┌─ Dataset rows

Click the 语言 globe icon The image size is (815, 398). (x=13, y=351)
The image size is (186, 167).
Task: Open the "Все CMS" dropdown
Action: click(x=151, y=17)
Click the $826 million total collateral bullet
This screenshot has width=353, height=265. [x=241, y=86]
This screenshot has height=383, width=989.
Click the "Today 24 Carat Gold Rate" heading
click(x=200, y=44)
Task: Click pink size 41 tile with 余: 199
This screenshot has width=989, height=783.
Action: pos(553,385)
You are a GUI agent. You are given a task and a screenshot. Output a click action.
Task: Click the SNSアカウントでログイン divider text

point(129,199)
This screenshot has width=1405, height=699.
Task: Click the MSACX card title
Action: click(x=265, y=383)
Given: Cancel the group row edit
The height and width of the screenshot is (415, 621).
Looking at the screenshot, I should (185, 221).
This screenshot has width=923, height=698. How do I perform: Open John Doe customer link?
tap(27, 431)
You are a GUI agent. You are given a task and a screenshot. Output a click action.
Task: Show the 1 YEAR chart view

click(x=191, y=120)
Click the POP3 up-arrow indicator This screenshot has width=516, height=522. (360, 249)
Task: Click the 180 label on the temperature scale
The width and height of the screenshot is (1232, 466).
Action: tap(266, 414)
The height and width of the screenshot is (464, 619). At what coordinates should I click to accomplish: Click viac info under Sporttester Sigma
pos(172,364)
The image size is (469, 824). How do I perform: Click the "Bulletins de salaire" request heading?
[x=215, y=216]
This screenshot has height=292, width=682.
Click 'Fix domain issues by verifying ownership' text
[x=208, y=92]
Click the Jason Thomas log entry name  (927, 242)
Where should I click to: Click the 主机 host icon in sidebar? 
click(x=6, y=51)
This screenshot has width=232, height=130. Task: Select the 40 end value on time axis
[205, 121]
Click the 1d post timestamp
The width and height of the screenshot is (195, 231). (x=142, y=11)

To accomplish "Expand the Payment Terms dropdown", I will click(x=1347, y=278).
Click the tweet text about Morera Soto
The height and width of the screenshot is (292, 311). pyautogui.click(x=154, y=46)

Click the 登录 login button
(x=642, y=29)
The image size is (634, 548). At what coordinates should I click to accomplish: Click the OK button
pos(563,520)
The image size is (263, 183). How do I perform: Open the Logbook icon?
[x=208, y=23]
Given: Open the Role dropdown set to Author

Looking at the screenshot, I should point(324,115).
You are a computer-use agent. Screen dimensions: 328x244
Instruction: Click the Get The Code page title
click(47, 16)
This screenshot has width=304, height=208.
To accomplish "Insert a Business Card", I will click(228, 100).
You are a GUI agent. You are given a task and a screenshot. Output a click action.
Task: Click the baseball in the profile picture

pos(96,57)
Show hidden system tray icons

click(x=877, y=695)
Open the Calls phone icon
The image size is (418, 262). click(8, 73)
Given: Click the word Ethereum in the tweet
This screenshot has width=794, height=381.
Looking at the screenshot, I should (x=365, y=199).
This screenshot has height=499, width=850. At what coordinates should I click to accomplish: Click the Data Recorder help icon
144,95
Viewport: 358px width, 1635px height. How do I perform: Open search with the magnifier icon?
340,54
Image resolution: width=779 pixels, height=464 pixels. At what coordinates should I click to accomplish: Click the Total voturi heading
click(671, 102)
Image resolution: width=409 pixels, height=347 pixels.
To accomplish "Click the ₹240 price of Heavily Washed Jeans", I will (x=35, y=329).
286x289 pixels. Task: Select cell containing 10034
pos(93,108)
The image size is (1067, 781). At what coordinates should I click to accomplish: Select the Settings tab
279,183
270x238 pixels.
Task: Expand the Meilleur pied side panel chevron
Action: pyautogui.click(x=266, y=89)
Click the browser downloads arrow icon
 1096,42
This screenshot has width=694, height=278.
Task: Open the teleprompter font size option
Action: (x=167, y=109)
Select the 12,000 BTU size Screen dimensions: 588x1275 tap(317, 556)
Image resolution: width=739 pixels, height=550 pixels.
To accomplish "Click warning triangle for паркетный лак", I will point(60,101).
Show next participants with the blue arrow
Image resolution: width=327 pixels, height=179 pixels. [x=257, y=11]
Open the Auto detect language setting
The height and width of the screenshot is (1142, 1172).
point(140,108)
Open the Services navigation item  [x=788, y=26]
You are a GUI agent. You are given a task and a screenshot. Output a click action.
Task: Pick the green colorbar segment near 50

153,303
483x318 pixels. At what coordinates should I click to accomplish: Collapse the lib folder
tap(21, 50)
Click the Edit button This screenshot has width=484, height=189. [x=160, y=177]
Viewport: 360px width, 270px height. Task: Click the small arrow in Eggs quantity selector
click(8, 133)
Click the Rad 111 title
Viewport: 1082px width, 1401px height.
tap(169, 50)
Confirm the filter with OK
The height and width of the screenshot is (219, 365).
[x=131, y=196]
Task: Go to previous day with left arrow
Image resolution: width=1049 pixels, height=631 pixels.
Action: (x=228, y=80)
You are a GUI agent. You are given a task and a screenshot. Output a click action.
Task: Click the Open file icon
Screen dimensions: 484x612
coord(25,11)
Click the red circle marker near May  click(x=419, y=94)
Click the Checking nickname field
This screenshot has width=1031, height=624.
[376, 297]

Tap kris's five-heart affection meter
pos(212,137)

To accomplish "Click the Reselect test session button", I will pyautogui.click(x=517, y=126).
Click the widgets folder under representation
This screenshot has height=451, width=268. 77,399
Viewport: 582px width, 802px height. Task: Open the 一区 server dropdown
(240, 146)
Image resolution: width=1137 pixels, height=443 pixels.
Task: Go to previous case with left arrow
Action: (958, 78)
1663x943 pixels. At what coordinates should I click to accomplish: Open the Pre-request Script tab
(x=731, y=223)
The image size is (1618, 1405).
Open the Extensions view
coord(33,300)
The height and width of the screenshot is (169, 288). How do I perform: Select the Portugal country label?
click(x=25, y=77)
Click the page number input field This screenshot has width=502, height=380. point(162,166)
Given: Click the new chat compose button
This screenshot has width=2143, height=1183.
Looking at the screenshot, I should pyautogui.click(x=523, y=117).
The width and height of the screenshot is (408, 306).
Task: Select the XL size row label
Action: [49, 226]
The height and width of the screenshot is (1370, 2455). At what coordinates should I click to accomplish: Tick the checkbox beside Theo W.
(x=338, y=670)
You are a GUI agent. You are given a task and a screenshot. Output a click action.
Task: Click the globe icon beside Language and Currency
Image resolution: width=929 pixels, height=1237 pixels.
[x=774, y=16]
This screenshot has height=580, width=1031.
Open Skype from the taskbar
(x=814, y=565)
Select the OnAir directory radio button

└─

### Instruction
Pick out and copy every row above that contains the word "dropdown". Case counts.

### Result
Task: Open the "Все CMS" dropdown
To accomplish "Expand the Payment Terms dropdown", I will click(x=1347, y=278).
Given: Open the Role dropdown set to Author
Viewport: 582px width, 802px height. Task: Open the 一区 server dropdown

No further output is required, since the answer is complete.